GIVEN DATA
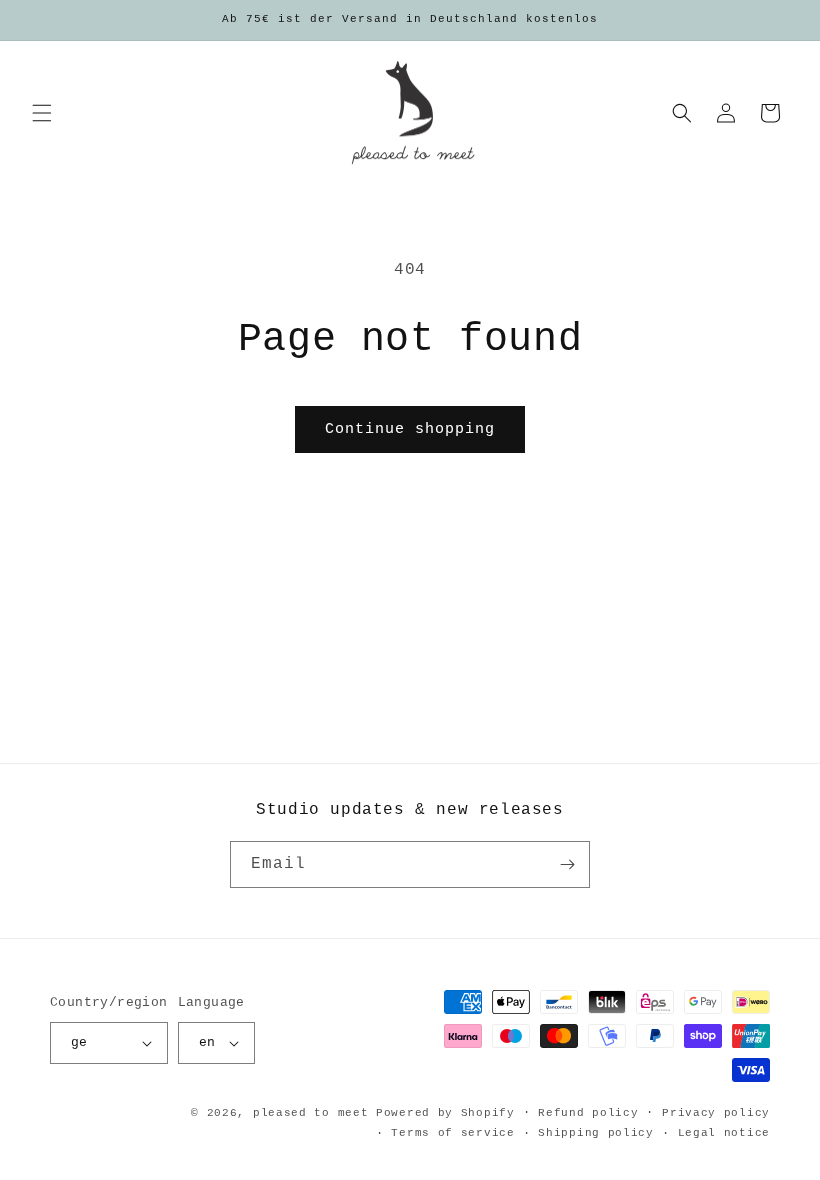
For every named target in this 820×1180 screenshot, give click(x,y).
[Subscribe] (567, 864)
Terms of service (452, 1133)
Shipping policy (596, 1133)
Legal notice (724, 1133)
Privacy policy (716, 1113)
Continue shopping (410, 429)
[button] (42, 113)
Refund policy (588, 1113)
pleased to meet (311, 1113)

WORK ORDER
Only the lines from the top of the data through the line with "[button] (42, 113)" should be quoted, exactly and with both ends kept; skip the pictures.

SOLUTION TO THE PROBLEM
For every named target in this 820×1180 screenshot, give click(x,y).
[Subscribe] (567, 864)
Terms of service (452, 1133)
Shipping policy (596, 1133)
Legal notice (724, 1133)
Privacy policy (716, 1113)
Continue shopping (410, 429)
[button] (42, 113)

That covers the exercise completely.